最初に脅かされたのは、眼科医の予想どおりの症状が現れたことだ。糖尿病の合併症の一つとして、「失明」は有名だと思うが、これは高い血糖値が続くことにより目の毛細血管が傷つき、眼底出血が起こって突然視界が失われるというメカニズムだ。しかし、T病院のH眼科医によると、高血糖になった者がインスリンなどで急激に血糖値を下げた時にも、やはり眼底出血などが起こるというのだ。だから血糖値はゆっくりと下げていかなければならないと。
炭水化物を摂らなければ血糖値が下がることを知っていた私は、病院で出る主食を半分くらい捨てていた。血糖値が下がれば病院を出してもらえると思ったからだ。案の定、ちょうど一ヶ月で血糖値は見事に下がり、検査結果も問題なく、ただ高血糖になった原因だけが分からんと首を捻りながらも、医師たちは私の退院をしぶしぶ許可してくれた。
そして退院してまもなく、就寝前にベッドでプライムビデオを見ていて、視界のあちこちにブラックアウトしている箇所があることに気づいた。特に、最後のクレジットを見つめていると、明らかに文字が点滅しているかのように、見えたり見えなかったりチカチカする。面で見えない部分があるというよりは、多数の小さな盲点が存在するようだった。最初は左目のほうがひどかったと思うのだが、その症状は日ごとに変化して、しかし確実に両目に生じた。でも、両目を明けているときはあまり気づかず、たとえば、道を歩いているときに片目で空を見上げると、電線が途切れ途切れに見えたりした。

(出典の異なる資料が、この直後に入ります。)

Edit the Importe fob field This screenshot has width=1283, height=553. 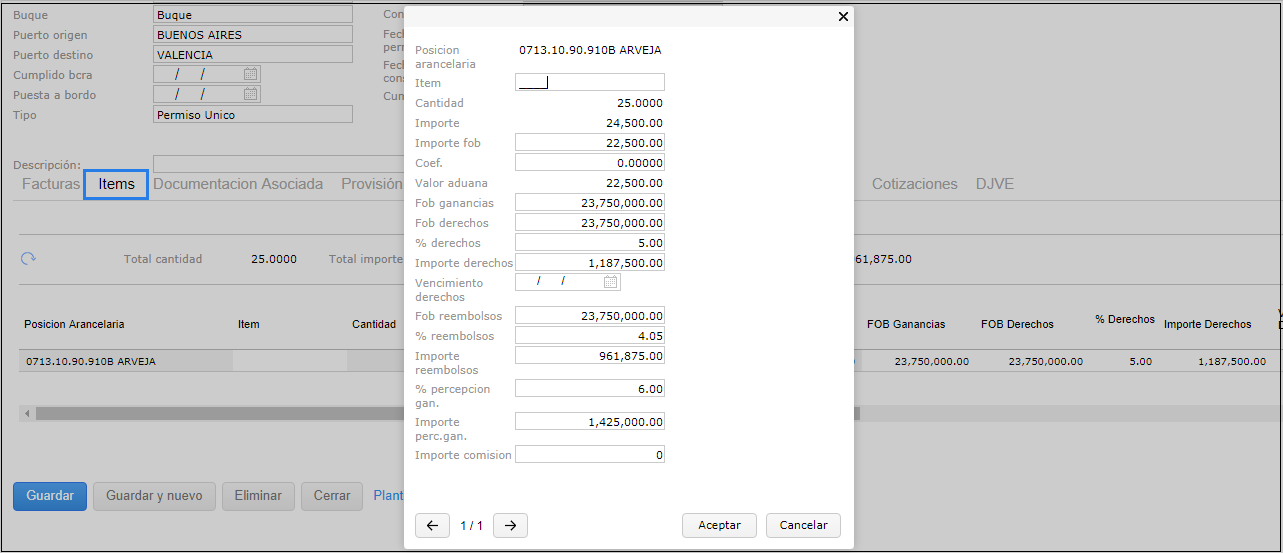(x=590, y=143)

一番ひどいときは、仕事で写真を撮ろうと右目でファインダーを覗いたところ、中央付近がほとんどブラックアウト、正確にはグレーで塗りつぶしたような感じになって、急遽左目で構図をとりなおしてシャッターを切ったこともあった。
入院中を含め、定期的に眼科で眼底写真を撮っていたのだが、その写真を見せてもらうと、確かに血管のあちこちに白い出血痕があり、医師はこれが増えてくるようならレーザー治療が必要だと言った。
私は私で、方眼紙に小さな黒丸を全面に配置した表をエクセルで作り、どこが見えていないのか自己診断した。なるべく真ん中の大きな★を見つめるようにしたまま、カーソルで一つひとつの●をたどり見えていないところを消していく。そうすると、左右の目それぞれでどのあたりが見えていないか分かるわけだが、これは先述の眼底写真の白い斑点の位置を反転させたものとみごとに一致した。2018年10月ごろの話である。